◆ Task to carry out:
From the data below, retype exactly the lines starting with the one that contains "You are a computer-use agent. The height" and ending with the one that contains "You are a computer-use agent. The image", both included.

◆ Recorded information:

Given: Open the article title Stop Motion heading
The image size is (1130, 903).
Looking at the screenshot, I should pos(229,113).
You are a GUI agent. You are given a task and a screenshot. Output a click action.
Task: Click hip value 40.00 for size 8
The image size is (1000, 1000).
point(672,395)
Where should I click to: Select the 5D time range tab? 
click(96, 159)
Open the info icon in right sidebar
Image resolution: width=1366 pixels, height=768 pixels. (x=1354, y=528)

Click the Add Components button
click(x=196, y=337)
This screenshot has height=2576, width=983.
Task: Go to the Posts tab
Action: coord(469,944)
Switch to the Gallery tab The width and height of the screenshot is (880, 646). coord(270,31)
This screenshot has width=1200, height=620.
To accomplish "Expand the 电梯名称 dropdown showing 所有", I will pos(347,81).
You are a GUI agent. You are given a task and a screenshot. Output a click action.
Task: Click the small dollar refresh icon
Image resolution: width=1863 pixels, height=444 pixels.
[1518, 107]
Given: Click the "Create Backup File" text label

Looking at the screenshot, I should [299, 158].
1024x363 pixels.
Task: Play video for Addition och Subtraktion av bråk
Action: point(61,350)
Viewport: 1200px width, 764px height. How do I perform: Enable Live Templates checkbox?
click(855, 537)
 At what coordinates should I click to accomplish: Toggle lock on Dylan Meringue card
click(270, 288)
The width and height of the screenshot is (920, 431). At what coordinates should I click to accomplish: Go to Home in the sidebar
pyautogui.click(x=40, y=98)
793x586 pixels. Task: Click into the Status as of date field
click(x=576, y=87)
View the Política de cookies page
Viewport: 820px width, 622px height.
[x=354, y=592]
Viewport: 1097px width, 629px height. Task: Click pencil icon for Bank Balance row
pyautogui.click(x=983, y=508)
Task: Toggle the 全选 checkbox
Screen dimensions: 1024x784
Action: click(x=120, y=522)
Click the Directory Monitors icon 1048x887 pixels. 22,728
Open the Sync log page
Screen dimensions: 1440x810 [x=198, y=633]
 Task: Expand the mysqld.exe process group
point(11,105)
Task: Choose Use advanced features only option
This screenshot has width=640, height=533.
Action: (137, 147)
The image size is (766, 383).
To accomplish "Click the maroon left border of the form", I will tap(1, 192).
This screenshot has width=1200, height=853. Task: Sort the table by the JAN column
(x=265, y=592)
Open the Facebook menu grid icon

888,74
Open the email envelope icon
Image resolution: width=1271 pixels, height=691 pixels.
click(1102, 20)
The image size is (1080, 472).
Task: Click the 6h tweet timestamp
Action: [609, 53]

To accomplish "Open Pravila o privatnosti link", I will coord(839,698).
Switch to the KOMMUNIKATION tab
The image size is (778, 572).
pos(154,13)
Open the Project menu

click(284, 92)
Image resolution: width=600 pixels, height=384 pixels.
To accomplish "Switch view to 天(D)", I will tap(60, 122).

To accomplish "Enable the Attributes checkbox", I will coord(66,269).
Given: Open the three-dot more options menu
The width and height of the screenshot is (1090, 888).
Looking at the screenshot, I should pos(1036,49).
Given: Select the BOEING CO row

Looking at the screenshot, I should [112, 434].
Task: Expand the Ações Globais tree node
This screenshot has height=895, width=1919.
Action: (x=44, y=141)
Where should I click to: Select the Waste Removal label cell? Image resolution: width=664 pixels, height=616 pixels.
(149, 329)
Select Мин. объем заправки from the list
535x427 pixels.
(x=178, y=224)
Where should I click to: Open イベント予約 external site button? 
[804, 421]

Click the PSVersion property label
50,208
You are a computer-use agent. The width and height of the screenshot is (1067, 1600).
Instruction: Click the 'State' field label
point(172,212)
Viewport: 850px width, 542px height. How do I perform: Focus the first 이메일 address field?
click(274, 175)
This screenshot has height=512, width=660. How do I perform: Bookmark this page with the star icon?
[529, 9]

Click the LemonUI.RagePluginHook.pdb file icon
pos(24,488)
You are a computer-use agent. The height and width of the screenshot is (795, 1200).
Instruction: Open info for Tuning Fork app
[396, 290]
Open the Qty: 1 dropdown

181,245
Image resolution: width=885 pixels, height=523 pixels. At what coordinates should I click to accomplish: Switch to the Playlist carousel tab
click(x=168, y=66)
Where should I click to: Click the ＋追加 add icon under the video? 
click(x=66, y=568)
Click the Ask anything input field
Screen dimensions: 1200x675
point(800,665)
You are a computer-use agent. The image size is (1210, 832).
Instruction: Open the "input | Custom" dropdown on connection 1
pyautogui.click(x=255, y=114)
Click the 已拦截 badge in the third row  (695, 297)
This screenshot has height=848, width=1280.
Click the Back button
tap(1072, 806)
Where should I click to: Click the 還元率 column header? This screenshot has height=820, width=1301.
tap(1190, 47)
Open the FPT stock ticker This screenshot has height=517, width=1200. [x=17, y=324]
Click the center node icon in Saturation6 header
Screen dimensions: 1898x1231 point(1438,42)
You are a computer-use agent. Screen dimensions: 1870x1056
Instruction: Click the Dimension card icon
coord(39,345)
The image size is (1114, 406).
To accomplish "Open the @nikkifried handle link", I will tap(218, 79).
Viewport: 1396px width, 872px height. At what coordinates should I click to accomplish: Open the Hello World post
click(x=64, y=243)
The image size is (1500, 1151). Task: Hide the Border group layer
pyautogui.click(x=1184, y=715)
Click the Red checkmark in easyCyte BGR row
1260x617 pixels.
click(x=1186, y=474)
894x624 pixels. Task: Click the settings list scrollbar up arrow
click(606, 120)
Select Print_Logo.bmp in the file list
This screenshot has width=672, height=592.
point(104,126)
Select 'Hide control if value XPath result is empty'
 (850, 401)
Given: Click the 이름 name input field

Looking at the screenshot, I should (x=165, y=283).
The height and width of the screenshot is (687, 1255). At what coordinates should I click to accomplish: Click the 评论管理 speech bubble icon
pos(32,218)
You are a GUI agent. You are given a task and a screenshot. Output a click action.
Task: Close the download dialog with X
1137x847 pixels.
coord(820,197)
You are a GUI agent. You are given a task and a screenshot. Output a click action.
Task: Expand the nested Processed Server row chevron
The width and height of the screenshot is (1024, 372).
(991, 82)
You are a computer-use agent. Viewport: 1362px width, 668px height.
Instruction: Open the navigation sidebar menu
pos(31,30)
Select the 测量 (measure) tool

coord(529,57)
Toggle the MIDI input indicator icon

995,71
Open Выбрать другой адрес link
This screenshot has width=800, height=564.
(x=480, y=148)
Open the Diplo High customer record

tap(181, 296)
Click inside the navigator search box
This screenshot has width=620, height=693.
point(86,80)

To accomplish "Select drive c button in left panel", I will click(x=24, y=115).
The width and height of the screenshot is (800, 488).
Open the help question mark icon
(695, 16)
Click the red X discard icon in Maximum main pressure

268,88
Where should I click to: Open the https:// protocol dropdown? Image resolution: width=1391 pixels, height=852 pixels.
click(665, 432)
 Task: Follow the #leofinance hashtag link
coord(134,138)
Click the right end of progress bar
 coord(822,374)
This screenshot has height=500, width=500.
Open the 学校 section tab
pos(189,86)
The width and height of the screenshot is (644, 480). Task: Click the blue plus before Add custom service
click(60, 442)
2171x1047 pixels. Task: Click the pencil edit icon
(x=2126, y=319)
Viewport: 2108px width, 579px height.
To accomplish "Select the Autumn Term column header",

◆ Result for this exercise:
You are a computer-use agent. The height and width of the screenshot is (795, 1200).
Instruction: Open info for Tuning Fork app
[396, 290]
Open the Qty: 1 dropdown

181,245
Image resolution: width=885 pixels, height=523 pixels. At what coordinates should I click to accomplish: Switch to the Playlist carousel tab
click(x=168, y=66)
Where should I click to: Click the ＋追加 add icon under the video? 
click(x=66, y=568)
Click the Ask anything input field
Screen dimensions: 1200x675
point(800,665)
You are a computer-use agent. The image size is (1210, 832).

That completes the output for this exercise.